Today, a company can both tokenize existing assets (like stocks and bonds) and issue new tokens as hybrid tokens. In the future, every company, university, municipality, celebrity, organization, and sports team will inevitably issue their own tokens, which can become a third asset in their capital structure.

  • Stocks = Claims on cash flow
  • Bonds = Claims on assets
  • Tokens = Claims on revenue growth and a hybrid claim of loyalty reward cards used within the company ecosystem

These tokens are often the most powerful capital formation and customer engagement mechanisms created to date, as they unite all customers and stakeholders, making them promoters and loyal users. Tokens are both a way to benefit from a company's success and a medium of exchange for company services. This is fundamentally different from today's corporate structures, where investors and customers often stand in opposition to each other.

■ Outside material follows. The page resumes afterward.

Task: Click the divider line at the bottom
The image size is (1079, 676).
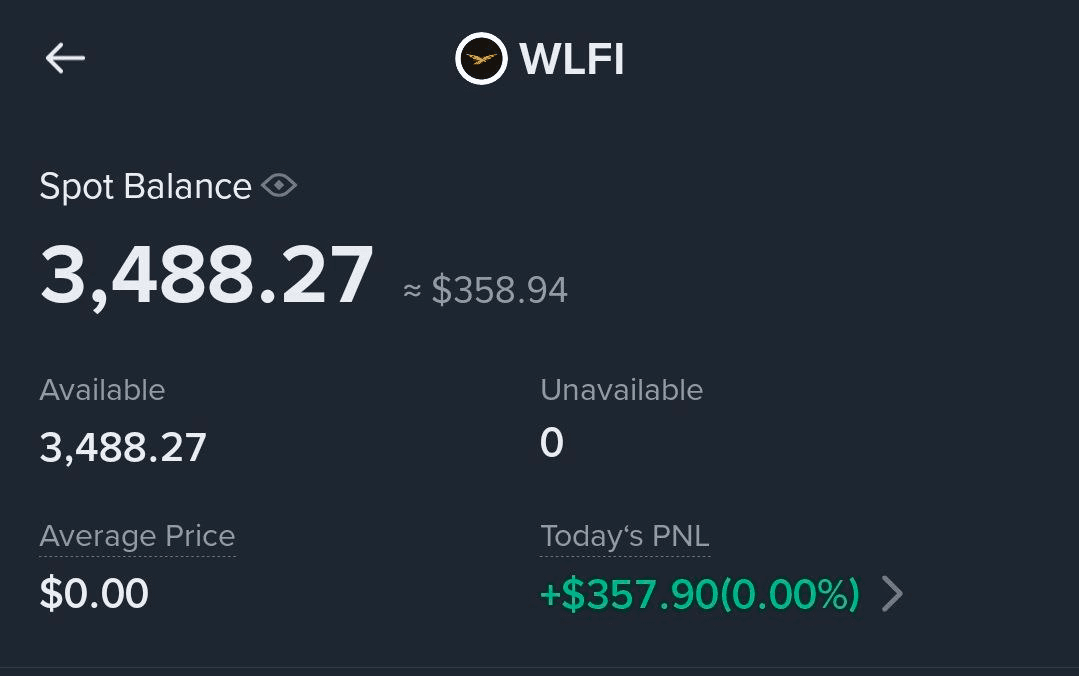Action: coord(539,667)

  • McDonald's shareholders are not customers, and McDonald's customers are not shareholders.
  • Uber drivers and passengers cannot benefit from Uber's success.
  • Delta Air Lines SkyMiles members do not care about Delta's profits or growth, so they do not help Delta grow; Delta shareholders also do not care about the customer experience.
  • Content creators do not benefit from the success of Twitter and Instagram.
  • Chefs and delivery workers do not benefit from the success of DoorDash.

Tokens can immediately change this status quo. Take Binance or Hyperliquid as examples—customers of these exchanges are early token holders (through trading or airdrops). You can use HYPE and BNB tokens as collateral to trade on the exchange and profit from their growth through token buybacks. Thus, customers effectively become quasi-equity holders, benefiting from the company's financial success, which drives increased usage of the company's products, higher revenues, and subsequently drives up token prices. But as customers of their products, you can also benefit from holding HYPE or BNB tokens (through discounts, collateral, and paying Gas fees on their blockchain). This is a perfect hybrid model that immediately aligns all stakeholders and transforms customers into loyal users and promoters.

Thus, one can imagine a world where your investments and payments become the same asset. For example, buying a real Tesla with TSLA stock or paying for your Amazon shopping with AMZN stock.

This builds an extremely simple investment thesis for the next five years, eliminating much of the "nonsense" in crypto investment.

Investment Thesis

Blockchain technology has proven to be extremely efficient in asset transfer and trading, but most of the world's popular assets (stocks, bonds, real estate) are currently not tradable on the blockchain (mainly due to regulatory and workflow issues). As the barriers between crypto-native assets and traditional financial assets are broken down, more and more tokenized assets will be issued, transferred, and traded on-chain.

The beneficiaries will be specific smart contract platform protocol blockchains (L1) that support this growth and trading, DeFi applications built on these chains, stablecoins and stablecoin providers on these chains, and a select few applications that help you navigate on-chain in niche areas like gaming and artificial intelligence. However, it is difficult to determine which chains will win, as there are currently almost no assets on-chain globally. If large asset issuers like the U.S. government, Walmart, JPMorgan, and Apple suddenly decide to issue assets on a particular L1, that L1 would become the most important blockchain overnight.

Even now, the outside world has yet to witness the true potential of blockchain, as most global assets have not yet connected to the blockchain system. Everything that has happened in the blockchain space so far has largely been experimental, a trial run before the arrival of real giants (stocks, bonds, real estate, and new tokens issued by companies, universities, municipalities, sports teams, etc.).

Therefore, while crypto traders often indulge in short-term trading, chasing flashy, worthless tokens (like meme coins), the long-term investment thesis revolves around a mundane, globally accepted, and permissionless financial system that makes investing, banking, and consumption more efficient and transparent.